During the 1999 campaign, Dierker watched as no fewer than 14 of his players suffered injuries that landed them on the disabled list for at least 15 days each. Just over two months into the season, Dierker himself was challenged with health problems of his own. On June 13, he collapsed in the dugout after suffering a grand mal seizure in the eighth inning of Houston's game against the San Diego Padres. Two days later, he underwent brain surgery to remove a cluster of blood vessels that had dislodged, causing the seizure. He was forced to miss 27 games as he recovered from his ordeal. During his absence, bench coach Matt Galante assumed the duties of interim manager and guided the team to a 13-14 record during a tough stretch where the Astros placed four key players on the disabled list.

2001 Media Guide

Larry Dierker reached several managerial milestones in his fourth season as Astros skipper, and upon the conclusion of the 2000 campaign, he moved into a third place tie with Harry Walker (355-363) on Houston's all-time managerial wins list. With 355 career wins, he trails only Bill Virdon (544-522) and Art Howe (392-418).

Dierker recorded his 300th win on May 25, 2000, making him the quickest manager to reach the 300-win plateau in club history.
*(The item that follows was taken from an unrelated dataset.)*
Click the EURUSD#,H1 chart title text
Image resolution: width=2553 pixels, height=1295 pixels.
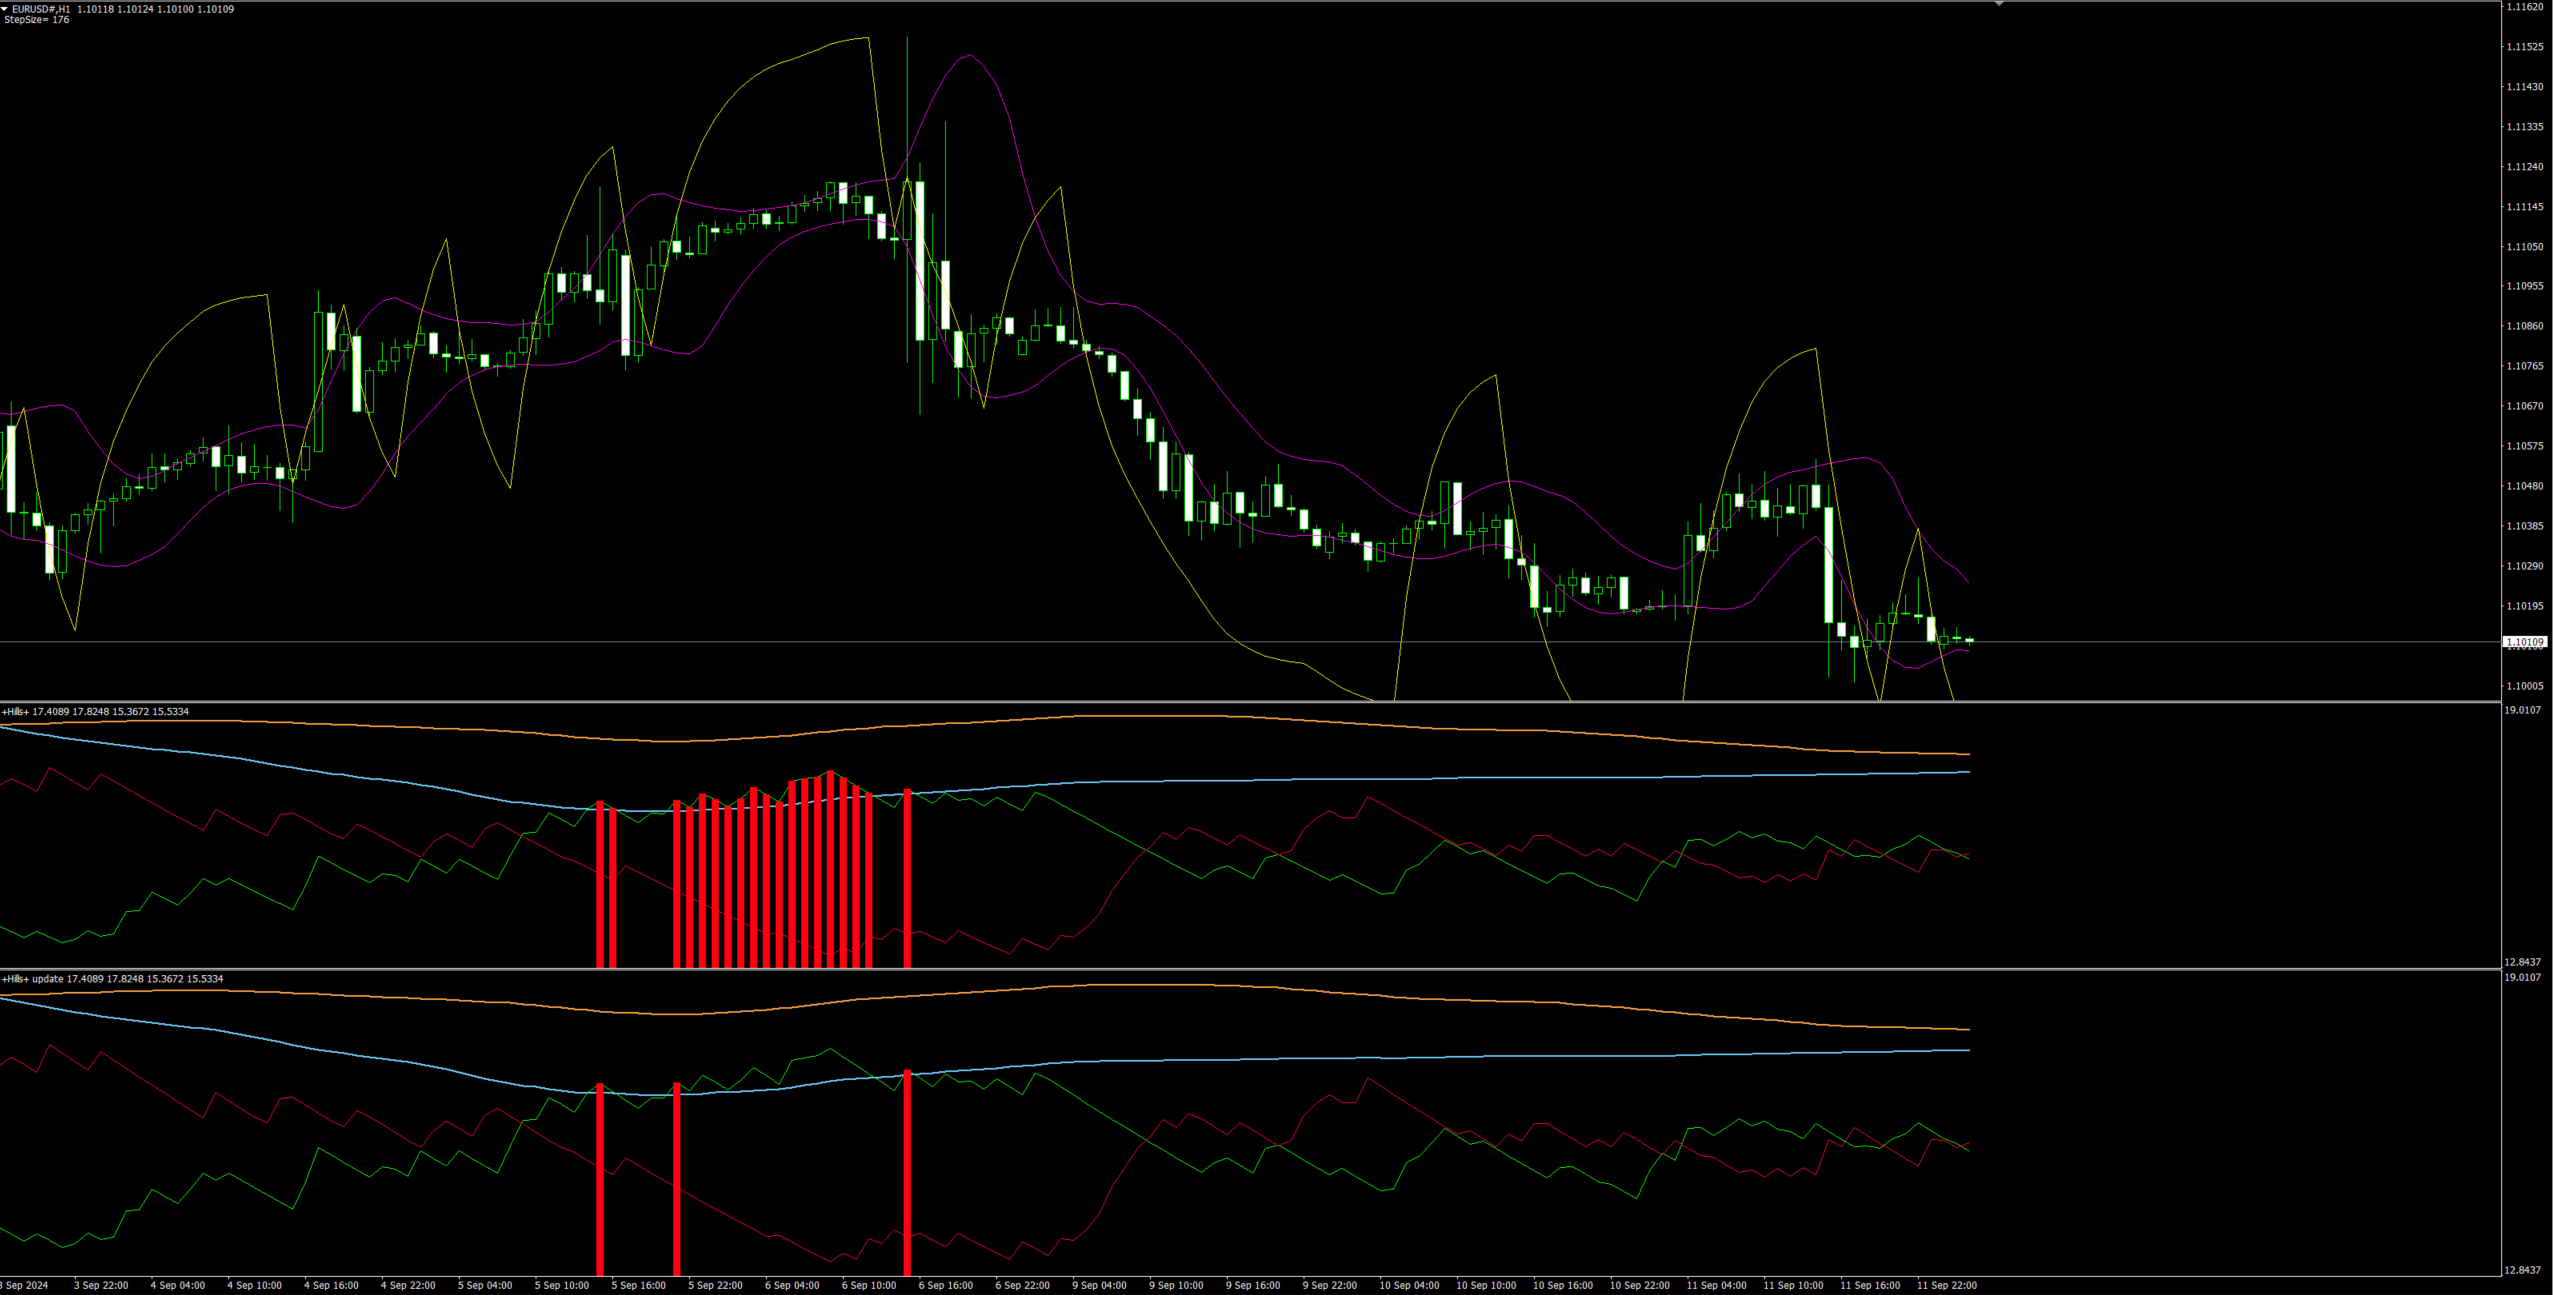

In addition, Dierker managed his 500th game on April 19 at Los Angeles, marking only the fifth time in franchise history that a Houston manager has directed 500 or more games (Virdon - 1,066; Howe - 810; Walker - 708; Bob Lillis - 537).

2003 Media Guide

On May 19, 2002, the Astros retired the number 49 of franchise icon Larry Dierker. In 38 years of service to the organization, Dierker served as a player, front-office member, broadcaster, and manager. In 13 seasons on the mound, he won 137 games, second only to Joe Niekro in team history. He owns the franchise records for innings pitched, starts, complete games, and shutouts. A two-time All-Star, Dierker pithed the fifth no-hitter in franchise history on July 9, 1976. After one season in the front office and 18 as a broadcaster, Dierker become only the sixth manager in Major League history to win a division crown in his frist season. In five seasons as the club's skipper from 1997-2001, he won four division titles, and the 1998 team won a franchise-record 102 games, allowing Dierker to earn NL Manager of the Year honors.